Koechlin set thirteen poems from Tristan Klingsor’s Shéhérazadei, in two sets, and Karg prefaced two of the second Op.84 group (1922-23) with ‘Chanson d’Engaddi’ from the first Op.56 volume (1914-16). In the latter, the vocal ascents sparkled magically. However, the soprano lured us with a range of intoxicating vocal fragrances, and exhibited an impressive ability to glide effortlessly across the song’s wide tessitura, both here and in ‘Le voyage’.

After the headiness of these mélodies, the air was cleared by the playfulness of Poulenc. The composer suggested that his gravestone should announce, ‘Here lies Francis Poulenc, the musician of Apollinaire and Éluard’, and Karg and Martineau ended their recital with four settings of Apollinaire. They whisked us briskly back to the melodic charms of the Parisian musical hall after a sojourn in the dreary countryside (in ‘Voyage à Paris’ from Banalités), then charted the composer’s arrival in his adored ‘Montparnasse’ (the first of the Deux poèmes de Guillaume Apollinaire), before dashing off to ‘Hyde Park’ with its soap-box orators and self-absorbed courting couples, and arriving finally in a smoky hotel room, where Martineau’s harmonies suggested a decadent sleaziness as Karg sang with lazy languor, ‘Je ne veux pas travailler je veux fumer’.

Karg seemed absolutely ‘at home’ in the Cadogan Hall and she related these French composer’s adventures ‘abroad’ with polished artistry.
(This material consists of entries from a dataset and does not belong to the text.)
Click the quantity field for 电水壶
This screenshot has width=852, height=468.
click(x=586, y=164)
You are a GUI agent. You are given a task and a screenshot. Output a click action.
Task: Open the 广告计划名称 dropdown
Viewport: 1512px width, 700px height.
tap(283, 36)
As Martineau whispered at the end of one sequence of songs, bravo!

Claire Seymour

Proms Chamber Music 6: Christiane Karg (soprano), Malcolm Martineau (piano)

Henri Duparc - L’invitation au voyage; Jesús Guridi -Seis canciones castellanas; Maurice Ravel -Cinq melodies populaires grecques; Reynaldo Hahn - Études latines (‘Lydé’, ‘Vile potabis’, ‘Tyndaris’); Charles Koechlin - Shéhérazade (‘Chanson d'Engaddi’, ‘La chanson d’Ishak de Moussoul’, ‘Le voyage’), Francis Poulenc - Banalités (Voyage à Paris), Deux mélodies de Guillaume Apollinaire (‘Montparnasse’, ‘Hyde Park’), Banalités (Hôtel).

Cadogan Hall, London; Monday 21st August 2017.